The Dual-Luciferase® Reporter (DLR™) Assay System provides an efficient means of performing two reporter assays. In the DLR™ Assay, the activities of firefly (Photinus pyralis) and Renilla (Renilla reniformis or sea pansy) luciferases are measured sequentially from a single sample.
The firefly luciferase reporter is measured first by adding Luciferase Assay Reagent II (LAR II) to generate a luminescent signal lasting at least one minute. After quantifying the firefly luminescence, this reaction is quenched, and the Renilla luciferase reaction is initiated simultaneously by adding Stop & Glo® Reagent to the same sample.
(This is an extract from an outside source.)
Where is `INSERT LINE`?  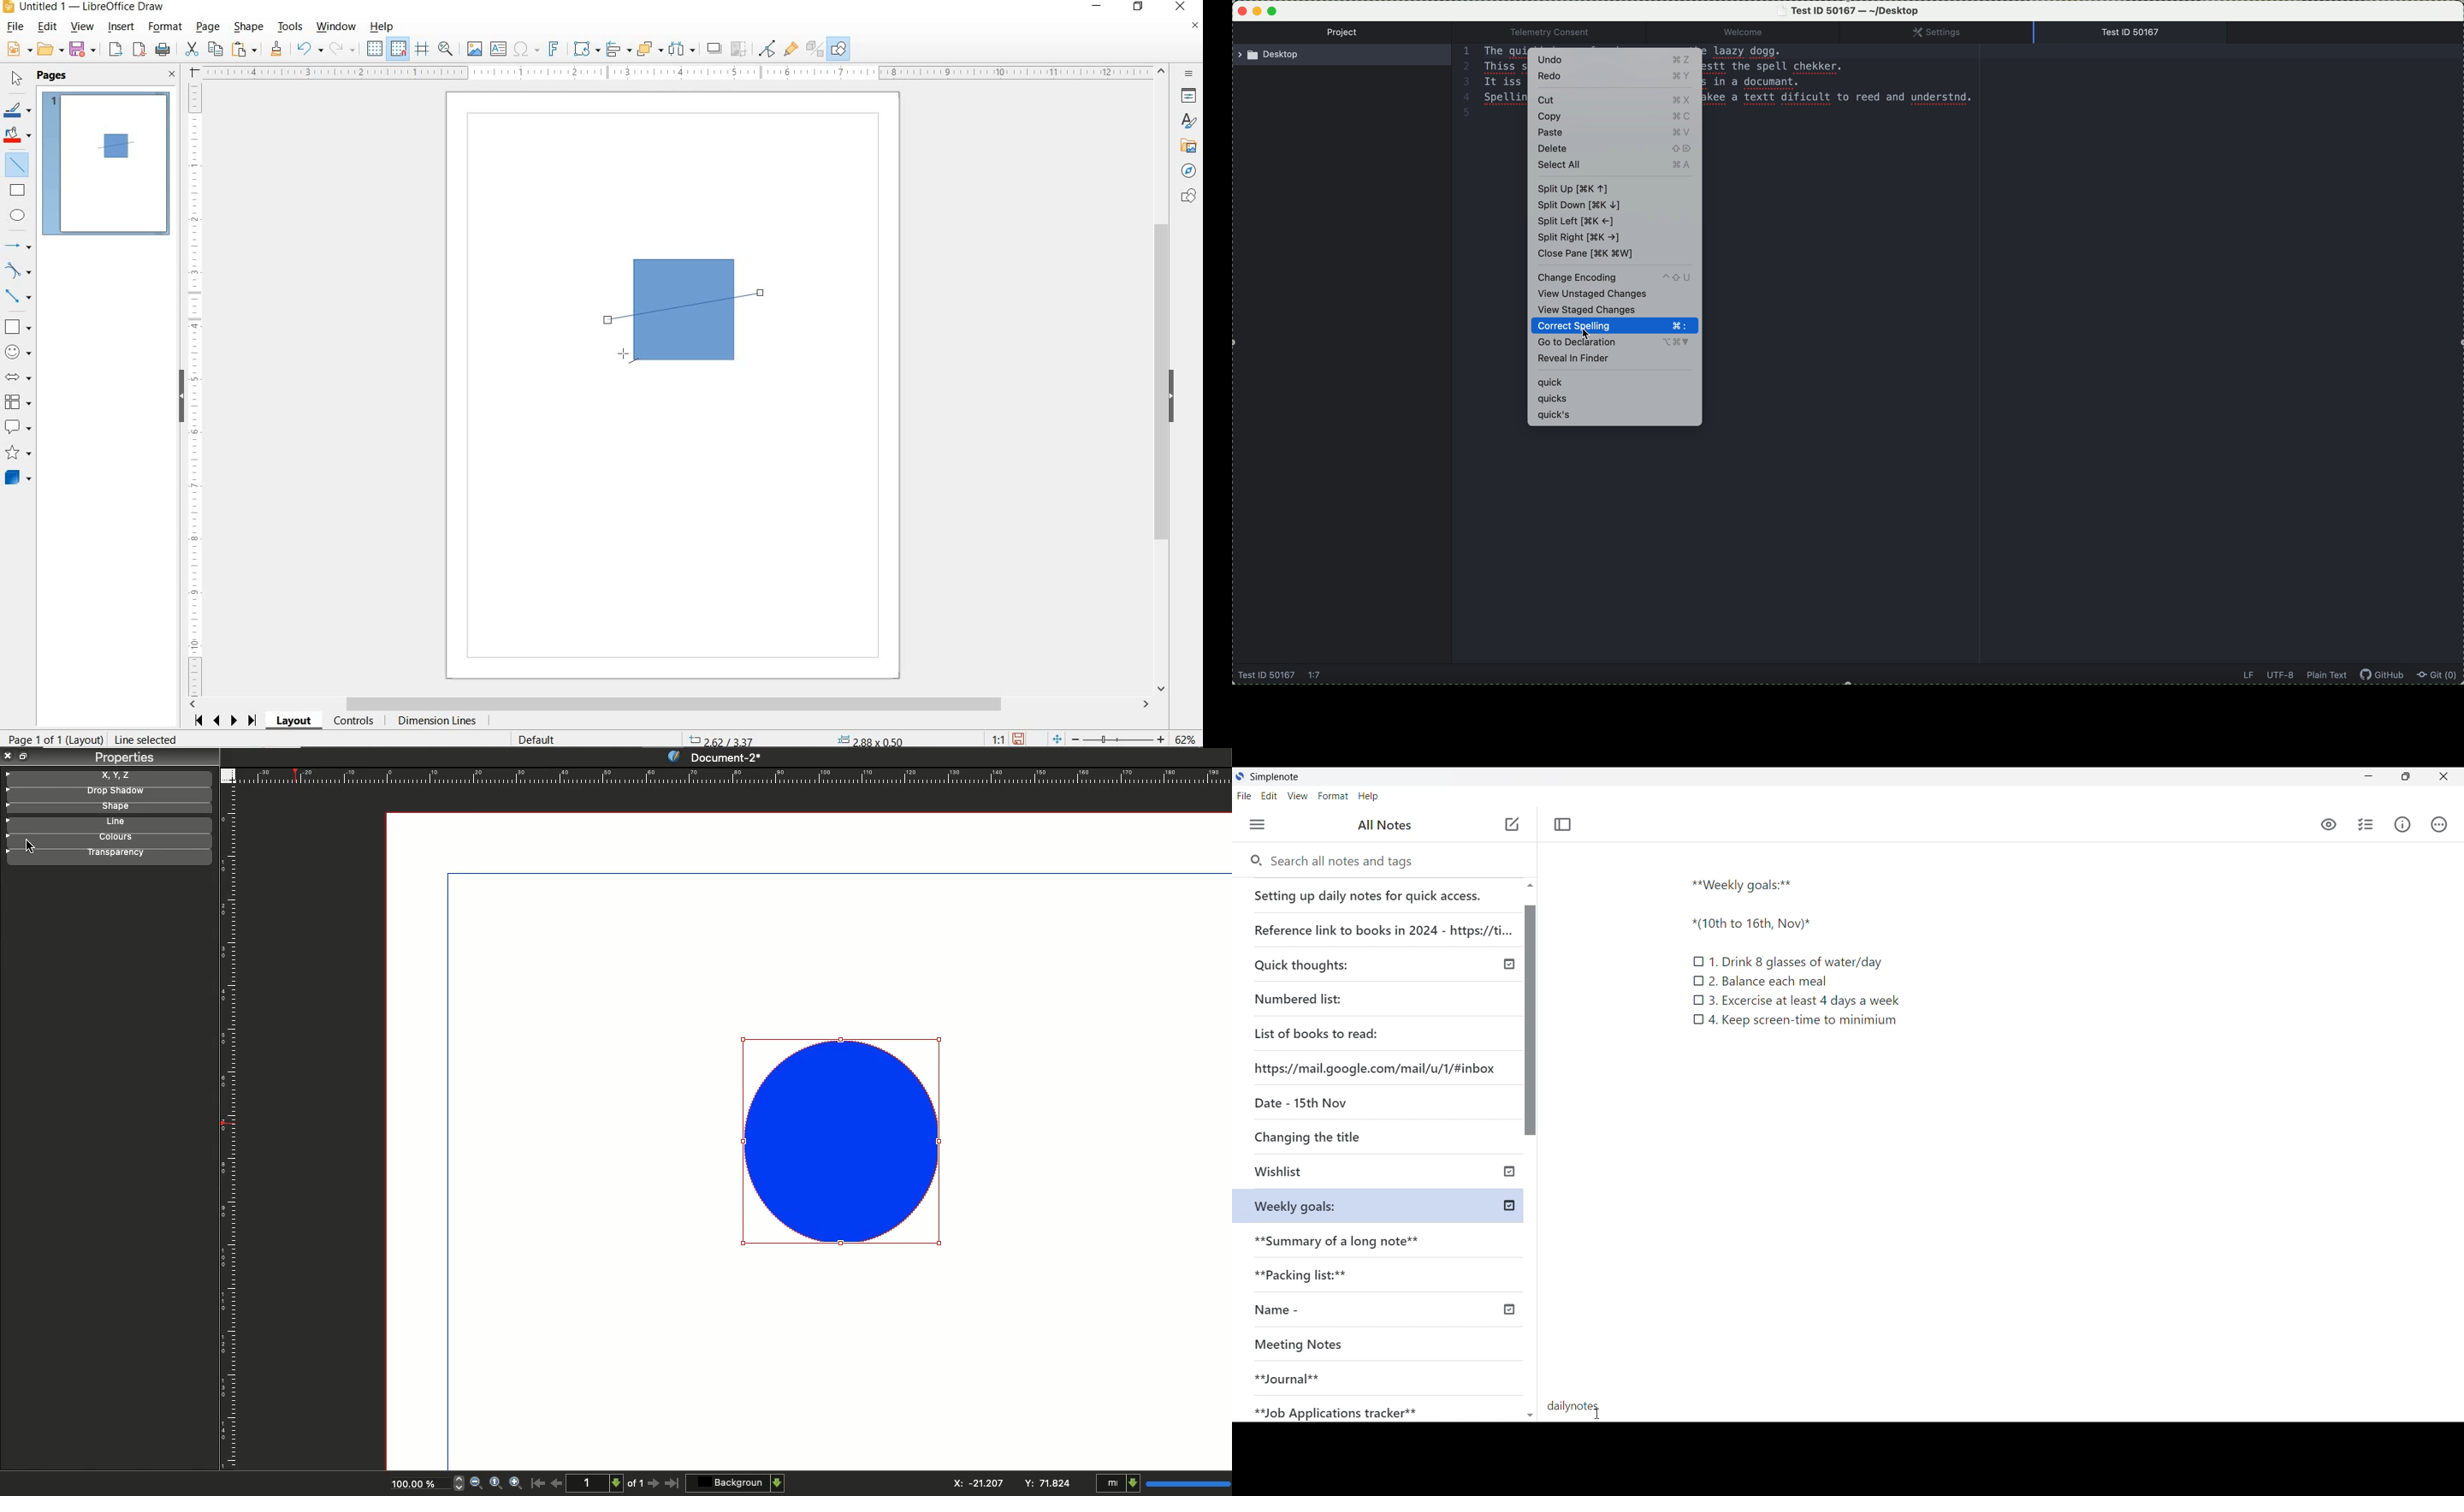
INSERT LINE is located at coordinates (19, 165).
Both assays can be completed in about 4 seconds using a luminometer with reagent auto-injectors. In the DLR™ Assay System, both reporters yield linear assays with attomole (<10–18) sensitivities and no endogenous activity in the experimental host cells. Furthermore, the integrated format of the DLR™ Assay provides rapid quantitation of both reporters either in transfected cells or in cell-free transcription/translation reactions.
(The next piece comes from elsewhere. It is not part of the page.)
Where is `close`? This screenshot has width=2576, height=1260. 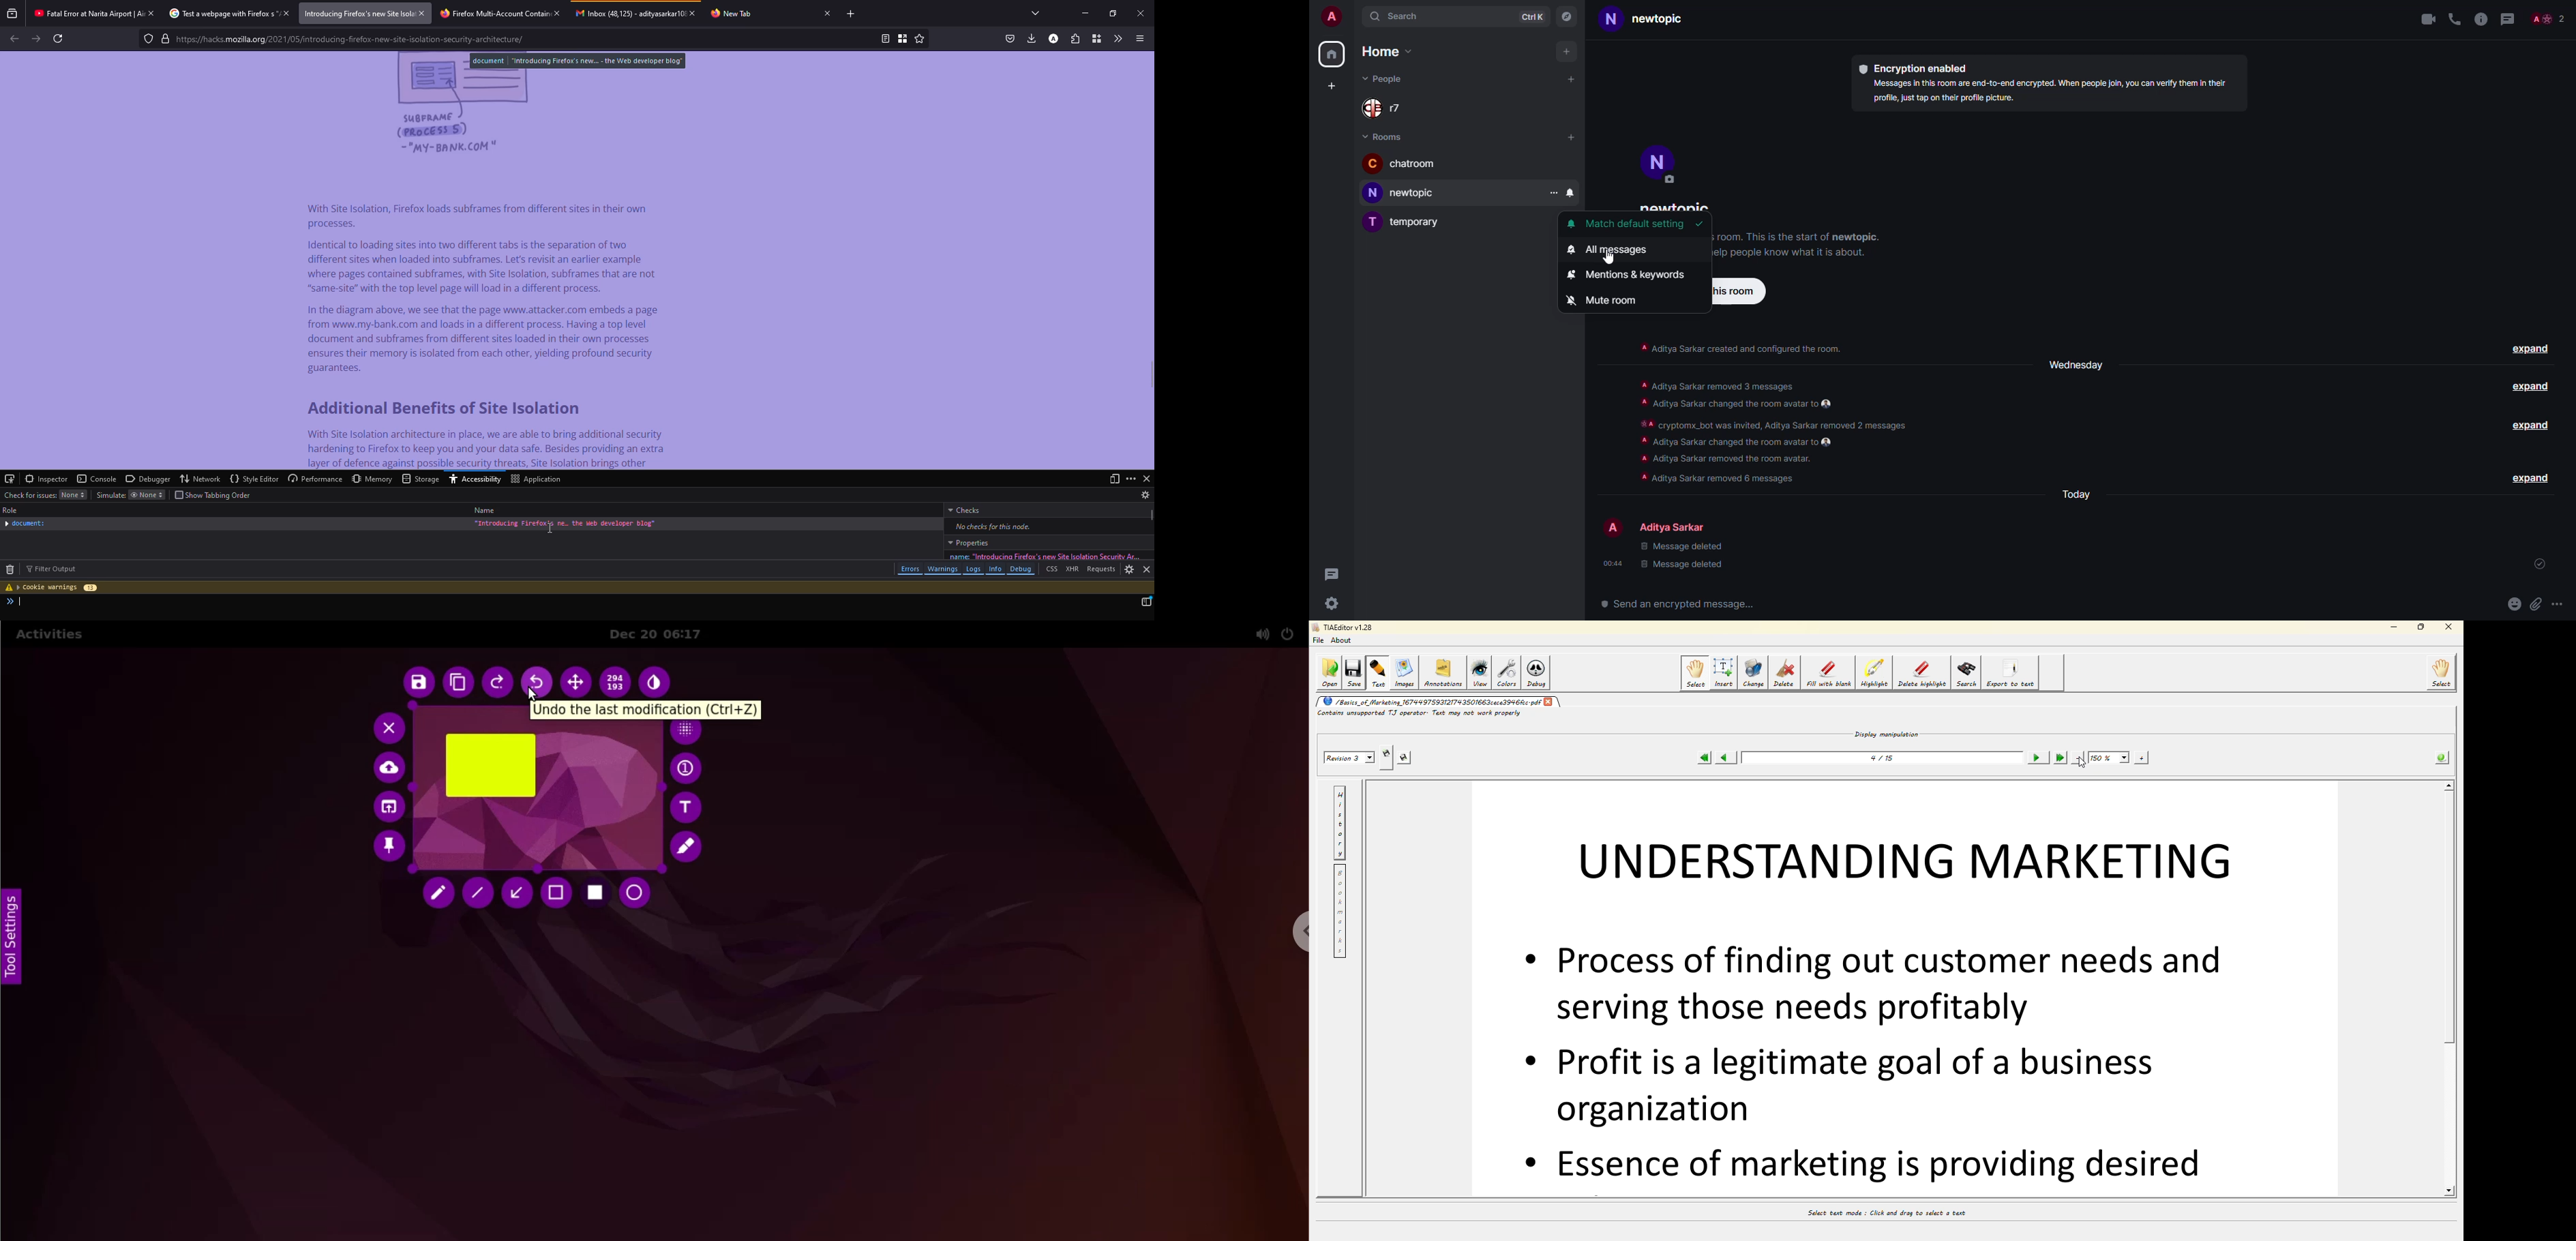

For best results with the Dual-Luciferase® Assay, we recommend using a luminometer that has been validated for use with the assay. These luminometers are qualified as DLReady™. For a listing of qualified instruments, please visit the DLReady™ Validated Luminometers page.
The pGL4 Luciferase Reporter Vectors are designed for use with the DLR™ Assay Systems. A Renilla luciferase vector with constitutive expression may be used in combination with any experimental firefly luciferase vector to co-transfect mammalian cells.
Notice for Cat.# E1960 and E1980: Sufficient Passive Lysis Buffer is provided to perform 1,000 assays with cells grown in 96-well plates (typically 20μl of 1X PLB per well). For applications requiring more lysis reagent (e.g., >100μl/well), additional Passive Lysis Buffer may be purchased separately.